- [Data to use]:
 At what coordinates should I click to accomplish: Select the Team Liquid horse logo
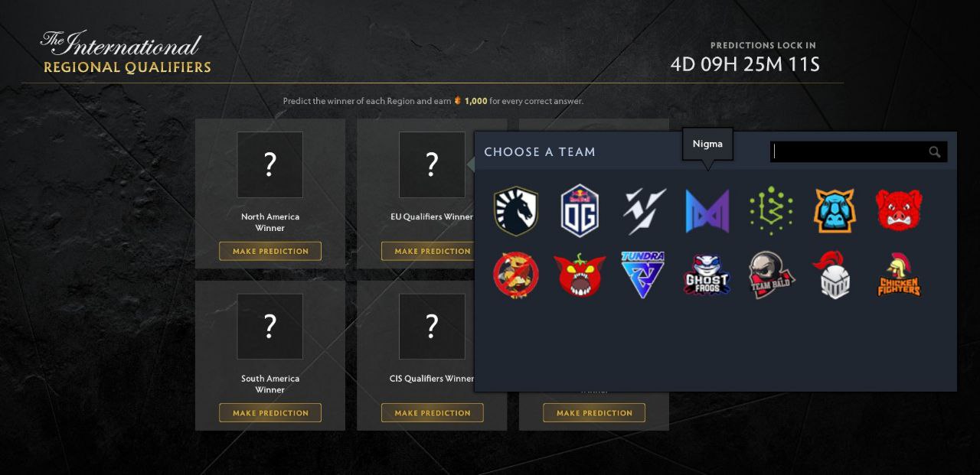pyautogui.click(x=516, y=211)
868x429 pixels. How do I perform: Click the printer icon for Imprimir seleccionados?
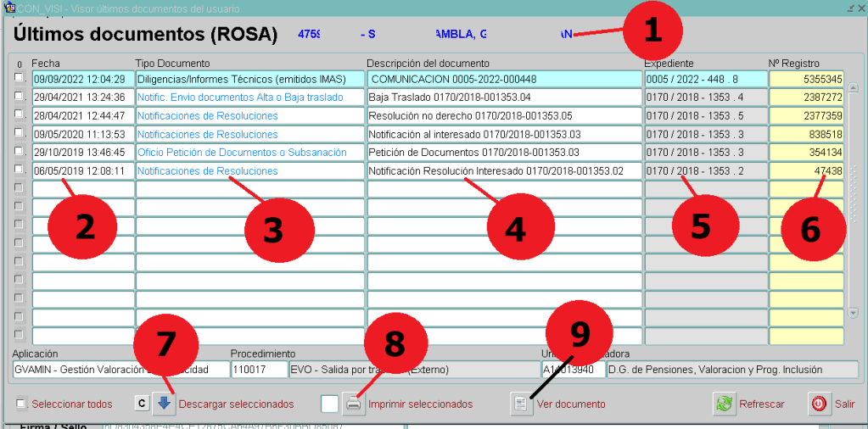(354, 404)
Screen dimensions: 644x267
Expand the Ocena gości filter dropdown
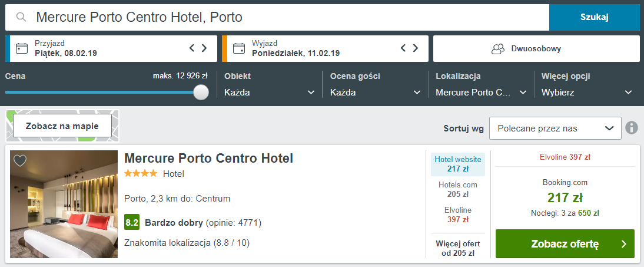375,93
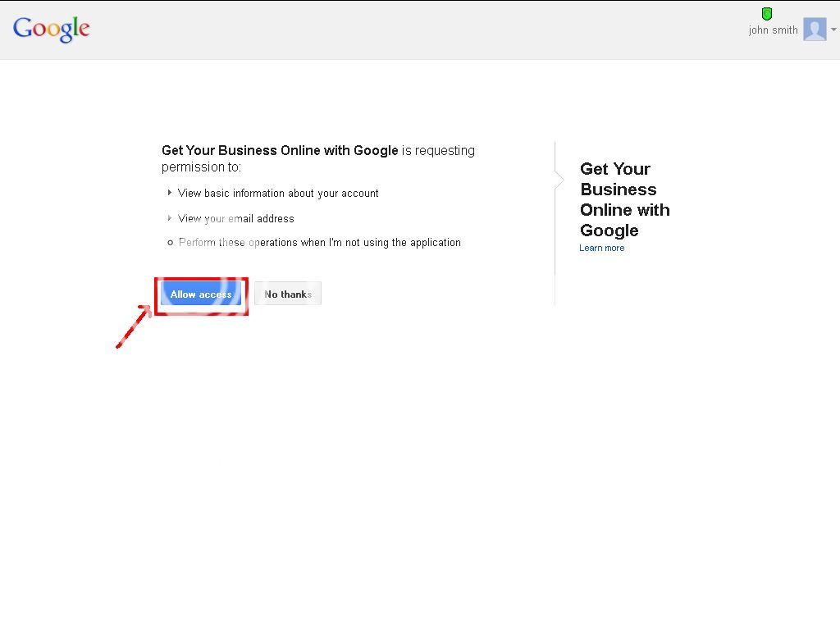Click the pointer notch on vertical divider
840x630 pixels.
click(x=559, y=179)
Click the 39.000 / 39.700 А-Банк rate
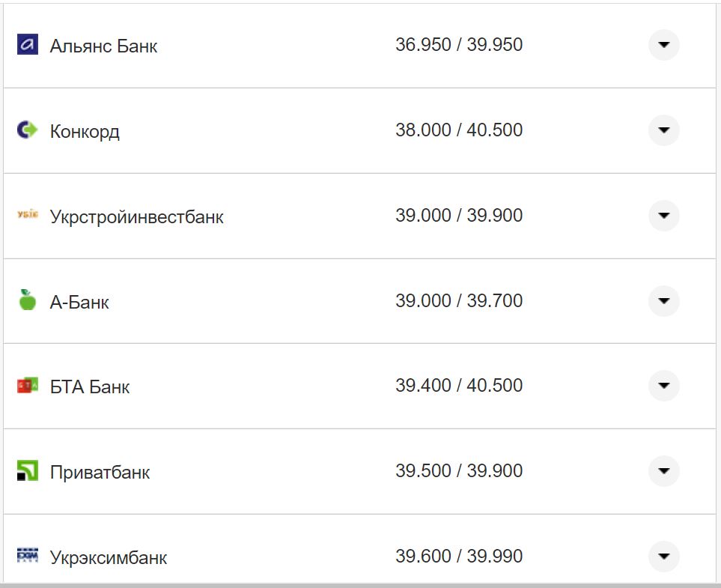This screenshot has height=588, width=721. (459, 301)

- [Exercise details]:
Set the material above down again word for word. Include none of its pictures.

- [Output]:
 At what coordinates should I click to accomplish: Select the Team Liquid horse logo
pyautogui.click(x=516, y=211)
868x429 pixels. How do I perform: Click the printer icon for Imprimir seleccionados?
(354, 404)
Screen dimensions: 644x267
Expand the Ocena gości filter dropdown
375,93
Click the pointer notch on vertical divider
840x630 pixels.
click(x=559, y=179)
Click the 39.000 / 39.700 А-Банк rate
This screenshot has height=588, width=721. (459, 301)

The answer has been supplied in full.